A 40-Field Spec Form Is a Job Description for an AI
We built an ops audit this week for a transmission and torque converter shop in Kokomo that's been building race-grade hardware since 1976. They have a clean WooCommerce store for stock parts. The custom build side is a different operation entirely.
Every custom build starts with a 40+ field spec form: engine displacement, cam specs, stall speed, intended use (drag, off-road, monster truck, marine), dyno sheet upload. On submit, the site tells the customer that "one of our skilled technicians will contact you." Which means a tech reads the raw spec sheet and hand-builds the converter and transmission recommendation from scratch.
That's not a sales process problem. It's an AI triage problem.
What the Spec Form Is Actually Asking
A 40-field form with a dyno sheet upload isn't asking the customer to describe their problem vaguely. It's capturing the exact inputs a technician needs to build a recommendation: engine specs, intended load, torque range, application type. The form is already structured the way a knowledgeable reader would want it.
That structure is the handoff point for an AI assistant.
The model reads the spec fields and the dyno file. It outputs a draft recommendation: converter stall range, transmission option, and a note on any spec flags that look unusual or need clarification. The tech opens that draft, reads for 90 seconds, corrects anything off, and approves. The quote goes out.
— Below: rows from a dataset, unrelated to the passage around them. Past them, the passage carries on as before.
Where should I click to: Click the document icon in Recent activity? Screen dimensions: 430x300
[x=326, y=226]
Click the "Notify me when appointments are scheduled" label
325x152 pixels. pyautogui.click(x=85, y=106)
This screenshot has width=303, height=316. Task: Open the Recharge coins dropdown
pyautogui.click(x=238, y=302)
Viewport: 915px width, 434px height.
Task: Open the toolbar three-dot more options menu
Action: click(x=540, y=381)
The tech is still in the loop. They're just not doing the analysis from scratch on every submission.
The Cost of Using a Skilled Tech for Intake
At 12-20 spec-form submissions per week, with 20-35 minutes of technician review per form, that's 5-10 hours of premium-rate labor going to first-read intake every week. At $35/hr for someone who can build a torque converter, that's $9,100-$18,200 per year in skilled tech time spent reading forms.
The work itself isn't complex. Reading 40 structured fields and matching them to a known product range is pattern recognition. AI handles pattern recognition well. The tech's value is in the exceptions: the edge case, the dyno anomaly, the customer spec that doesn't add up. That's where the 90 seconds should go.
The Broader Pattern
This shows up across custom-build and make-to-order businesses. The intake form is already structured. The recommendation logic is learnable from the product catalog and prior quotes. The volume is high enough to matter. But the business hasn't automated it because it feels like "skilled work."
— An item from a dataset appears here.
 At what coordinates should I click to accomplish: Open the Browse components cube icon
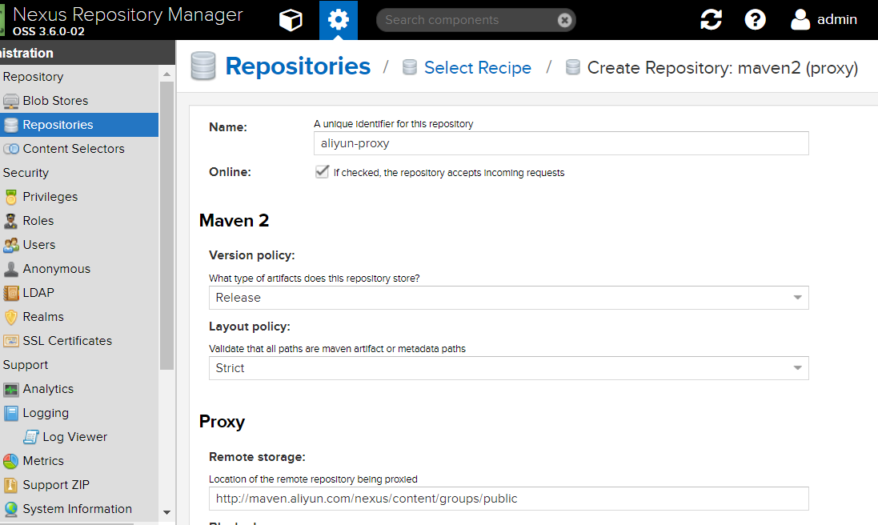pos(291,20)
It is skilled work. That's exactly why you want AI doing the first pass. The skilled person's time is worth more than intake reading.
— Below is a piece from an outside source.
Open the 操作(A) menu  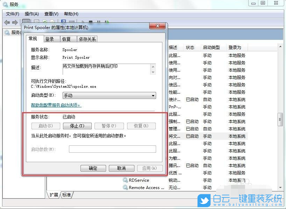coord(31,14)
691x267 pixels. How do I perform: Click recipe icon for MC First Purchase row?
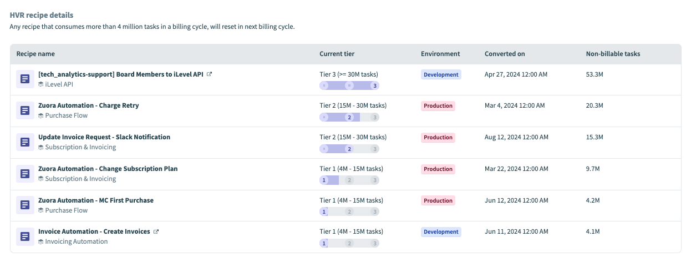click(24, 205)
We see this in HVAC equipment selection, custom fabrication quotes, and specialist repair shops. The intake form is already the job spec. You don't need to redesign the process. You need a first reader that never sleeps and costs less than a tech per hour.
What We Recommended
The workflow is direct: webhook on spec-form submit, AI reads the fields and the dyno file, drafts a converter recommendation with stall range and notes, drops it into a review queue. Tech reviews and approves. Quote sends.
We flagged four other workflows in the audit, including lead routing, quote follow-up, repair status updates, and RMA processing. All solvable, all standard automation builds. But the spec-form triage is the one that uses what's already built: a structured intake form designed by the experts who know what data a good quote requires.
If your business has a structured intake form that routes to a skilled person for analysis, you have the same problem. The form is already the spec. The question is who reads it first.